Florida Southern College celebrated Constitution Day with an array of esteemed guest speakers on Friday on Mr. George’s Green.
Sep 20, 2021
Current Supreme Court of Florida Chief Justice Charles T. Canady, of Lakeland, Florida Rep. Anna Eskamani), Florida Rep. Scott Franklin (), retired Florida Supreme Court Chief Justice and Eminent Professor of Law and Letters of the Justice Teaching Center for Civic Learning, R. Fred Lewis, and Florida Southern College President Anne B. Kerr all spoke at the gathering.
The event was put on by the Florida Southern College Department of Political Sciences and Associated Professor of Political Science Dr. Bruce Anderson, who is also the Dr. Sarah D. and L. Kirk McKay Jr. Chair in American History, Government and Civics.
Dr. Kerr began the proceedings by welcoming the nearly 100 guests, faculty, staff and students in attendance.
“I hope you can depart with an increased knowledge of the United States Constitution,” Kerr concluded after thanking the students and Dr. Bruce Anderson for bringing the event to campus.
Franklin, who is the U.S. Representative for Florida’s 15th congressional district, was next to take the stage. The former Navy pilot said he keeps a copy of The Constitution in his wallet to remind him of his oath to uphold it.
“The U.S. Constitution is not only my job description, but it reminds me every day of who I work for,” Franklin said. “I’m excited to be a part of this.”
After a brief intermission, Chief Justice Canady then took the podium. Canady, who still has a house in Lakeland, spoke for about 15 minutes about the rule of law and equal justice, protections that the Constitution provides all U.S. citizens.
“I am oath-bound to the Constitution,” Canady said as a soft rain fell. “I am doubly so as a lawyer and a member of the Supreme Court. That makes me partisan to the Constitution. … It is a wonderful bulwark against anarchy and arbitrary power.”
Eskamani became the first Iranian American to be elected to the Florida Legislature, winning her seat in 2018. She spoke briefly about her parents’ separate immigration to the United States before meeting at work, where they went on to build their lives and have a family.
“It’s up to us to uphold the values that our families were pursuing,” Eskamani said.

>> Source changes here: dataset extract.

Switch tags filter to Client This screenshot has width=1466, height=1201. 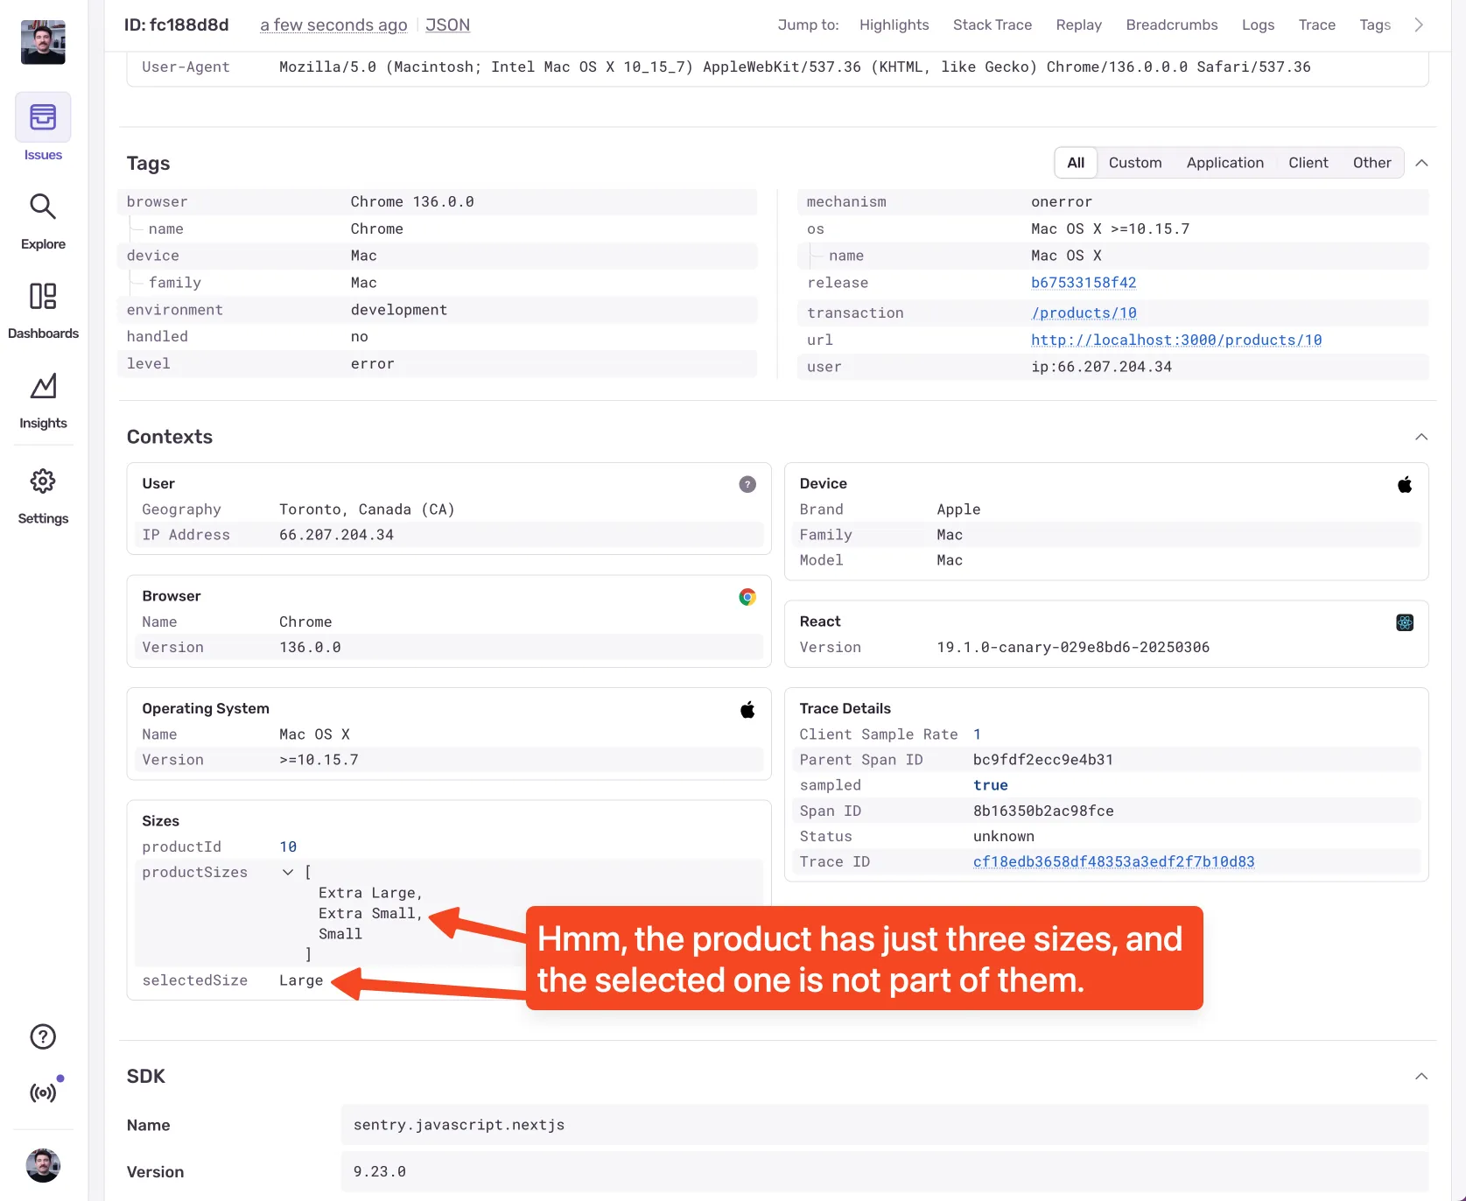click(1308, 163)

She then challenged students to find an opportunity to call people in before calling them out in a plea for everyone to come together to find a common ground when discussing their differences. This point was echoed by the final speaker of the day, former Chief Justice Lewis.
Lewis, a 1969 graduate of Florida Southern College, asked each person in attendance to try and answer two questions.
“Are we doing everything we can to fulfill the promises of the Constitution? And are we thankful for each day for the rights that we’ve been blessed with?”
Lewis’ speech was centered around the challenges of finding the common ground that Eskamani spoke of, saying that the riots of Jan. 6 were a sad day for him to witness.
“My message is for people to come together and protect the Constitution,” he said. “(My fear) is that the division within us won’t stand up against the attacks from around us.”
Constitution Day, also known as Citizenship Day, was first celebrated on Sept. 17, 2005. This national day is observed to honor the 39 delegates to the Constitutional Convention who signed the United States Constitution on Sept. 17, 1787.